● TASK TO CARRY OUT: Copy word for word the items from the line containing "Click Poista in" through the end of the items, leaving the pictures out of your answer.

Text and element pointing items

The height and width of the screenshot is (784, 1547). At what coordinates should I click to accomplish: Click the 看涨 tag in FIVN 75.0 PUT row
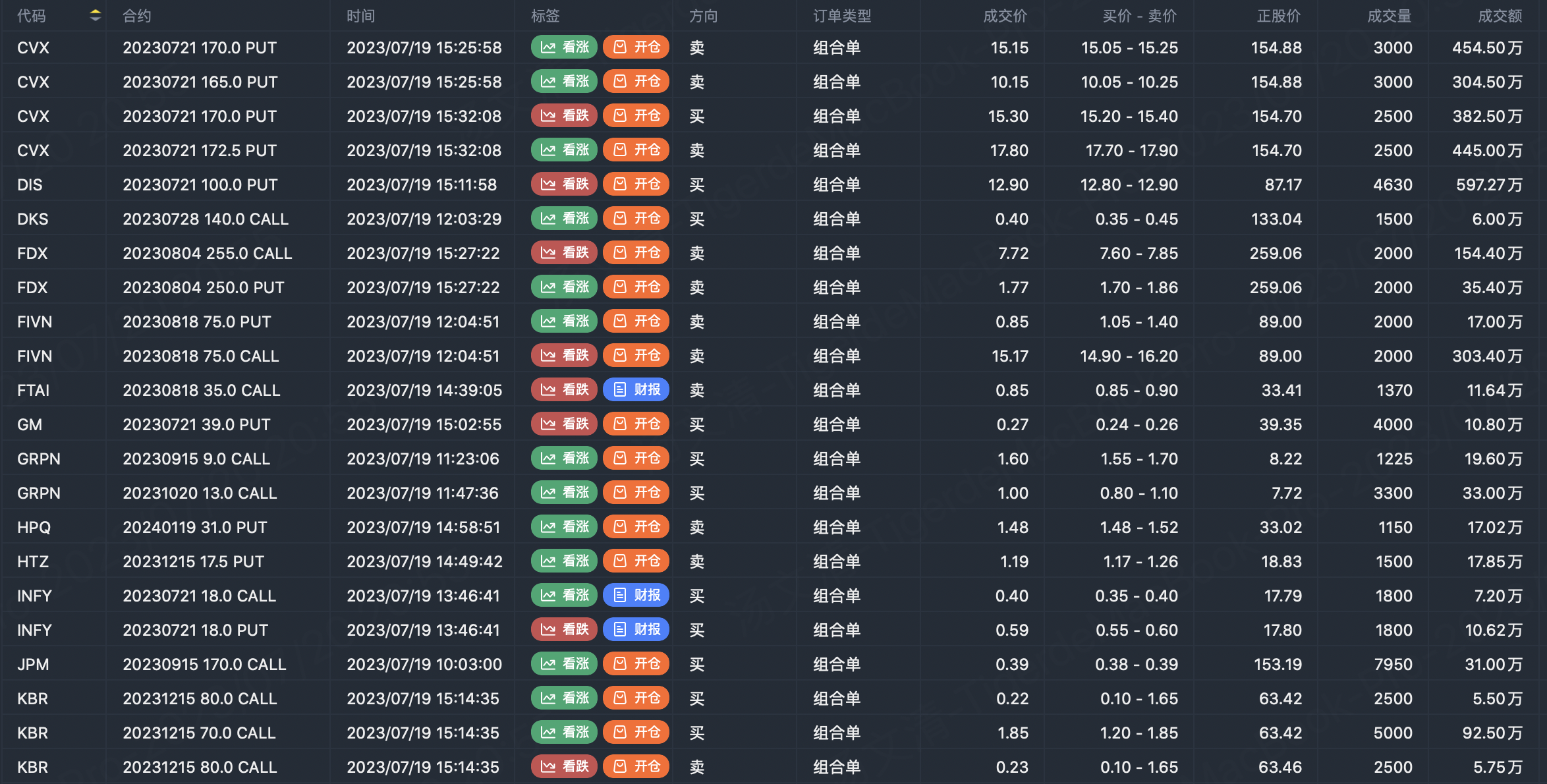(564, 322)
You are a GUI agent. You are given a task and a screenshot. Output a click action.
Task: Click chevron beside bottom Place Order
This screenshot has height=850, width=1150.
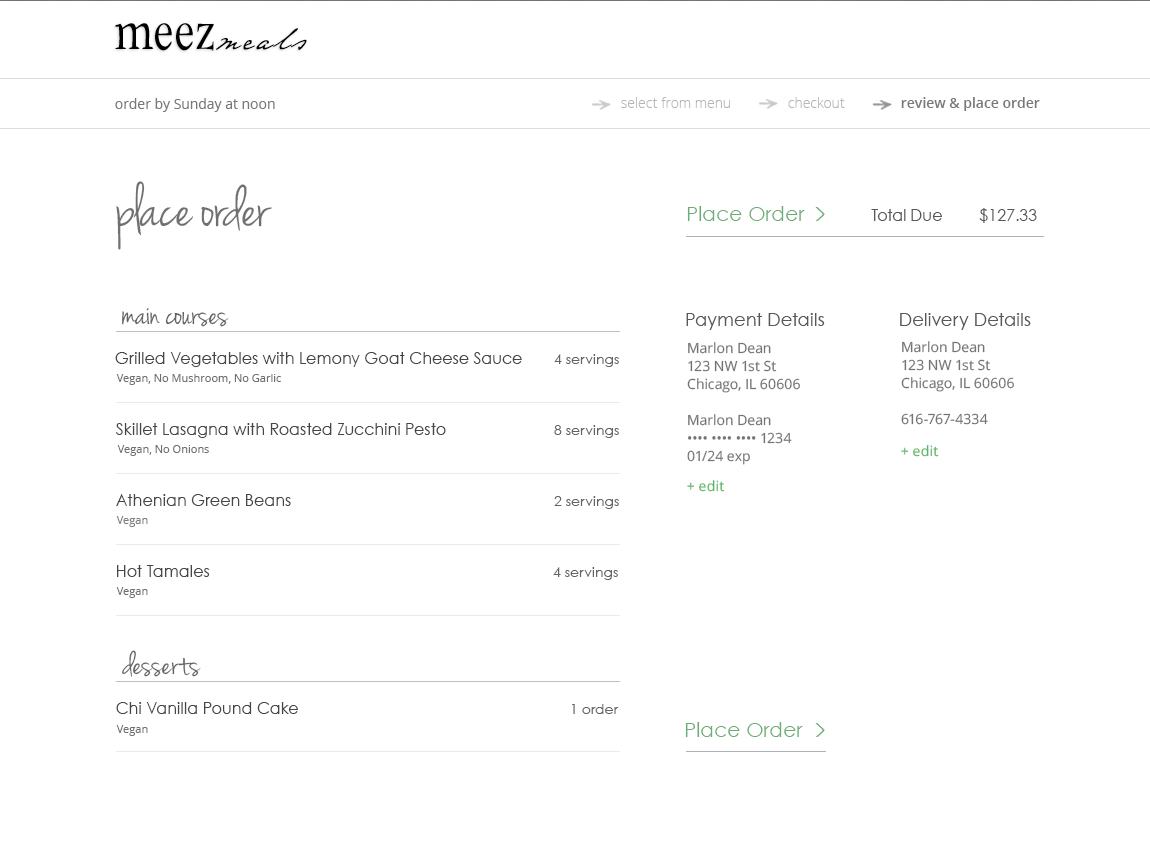820,730

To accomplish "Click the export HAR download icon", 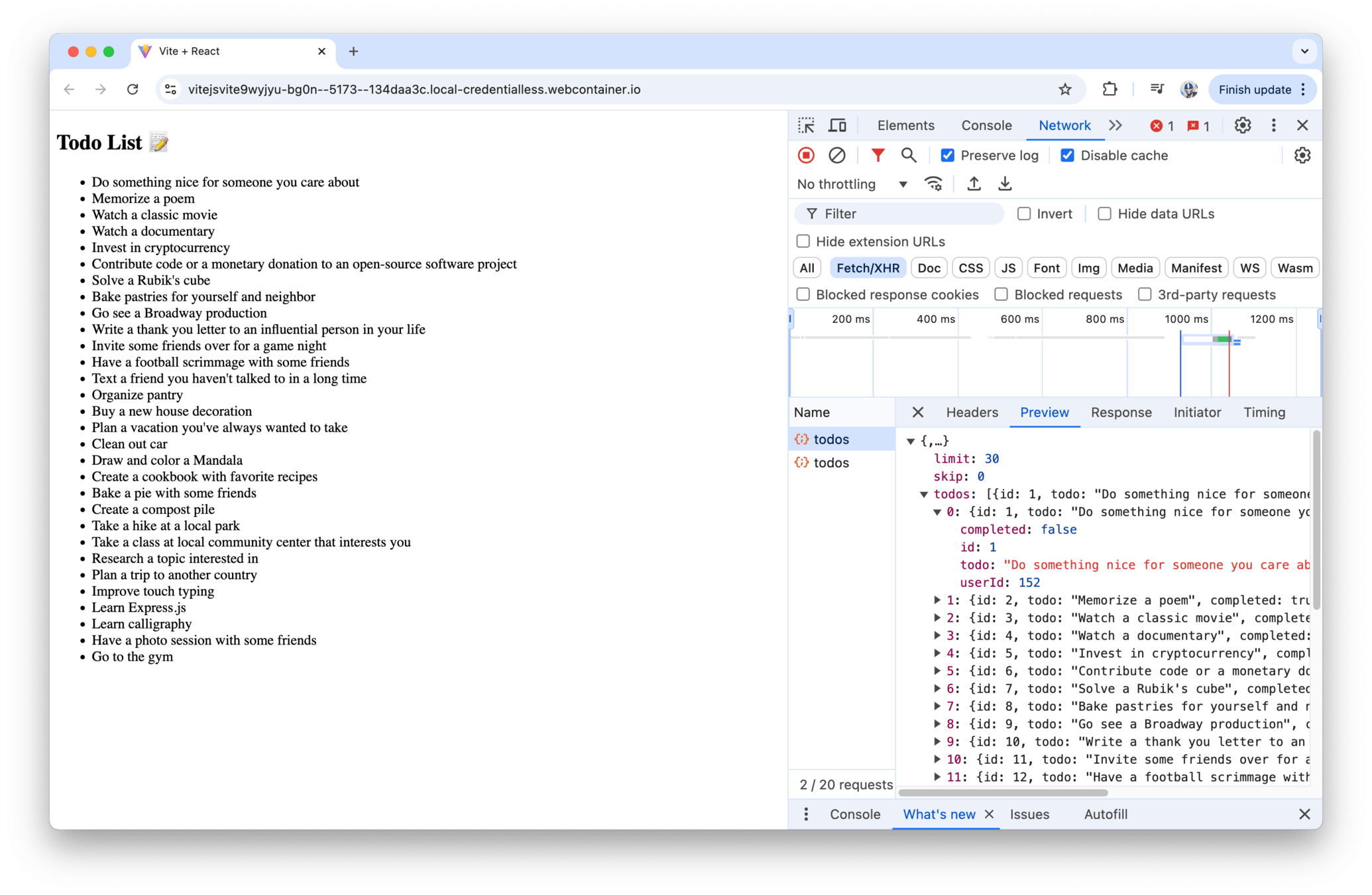I will (1005, 184).
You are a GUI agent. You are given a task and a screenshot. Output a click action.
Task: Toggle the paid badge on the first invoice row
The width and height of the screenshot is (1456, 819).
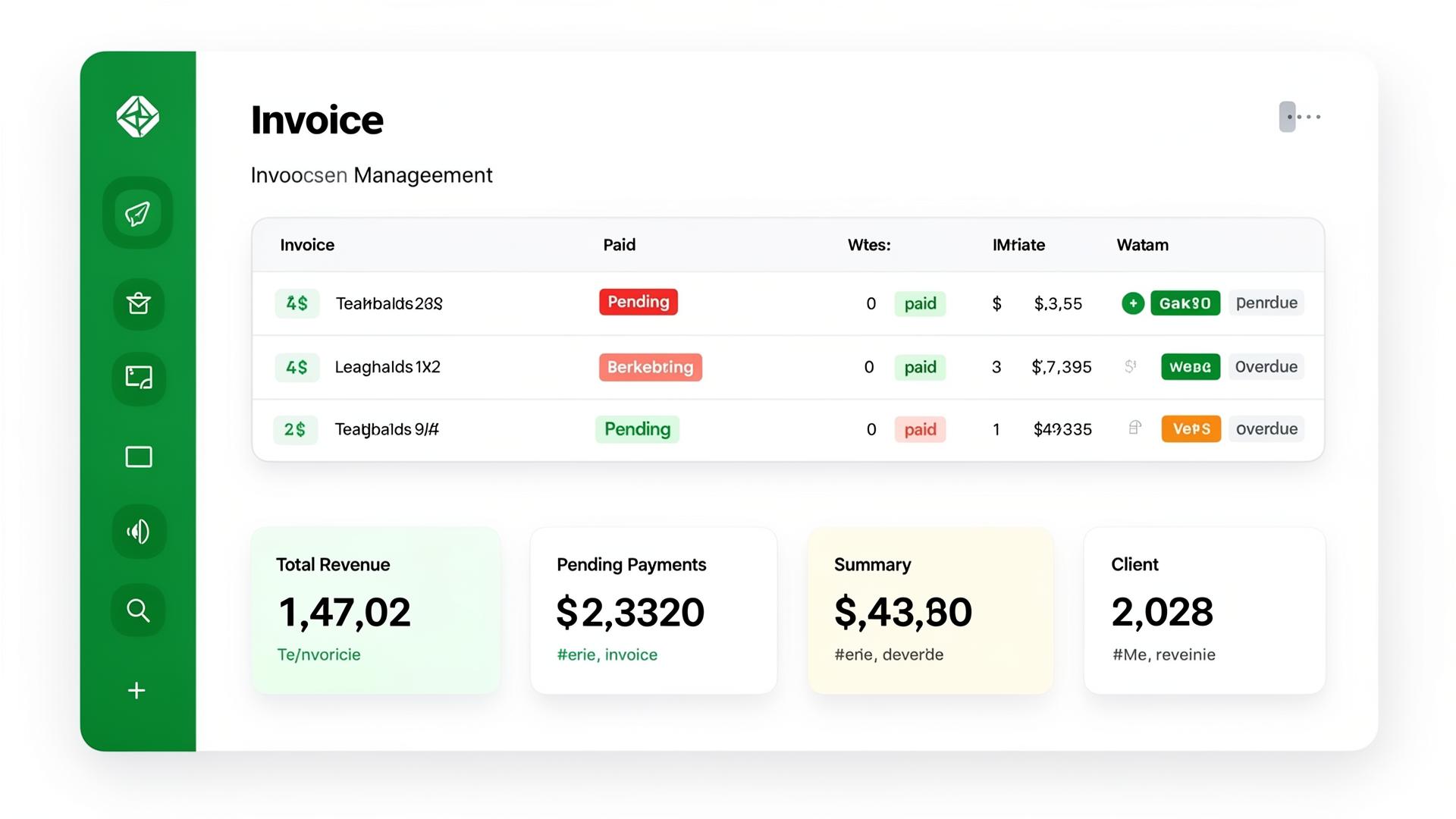coord(919,303)
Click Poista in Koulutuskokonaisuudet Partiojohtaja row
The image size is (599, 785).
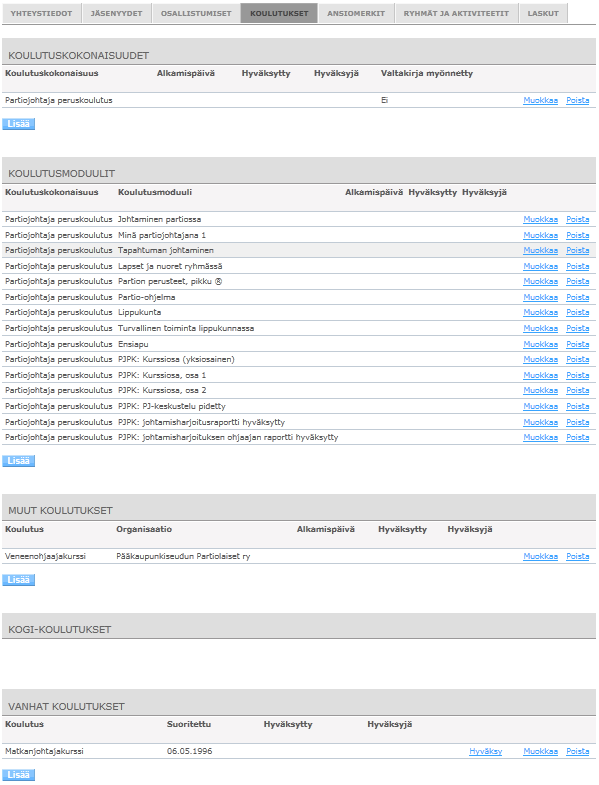tap(577, 100)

● COMPLETED EXERCISE:
Click Poista in Koulutuskokonaisuudet Partiojohtaja row
The image size is (599, 785).
tap(577, 100)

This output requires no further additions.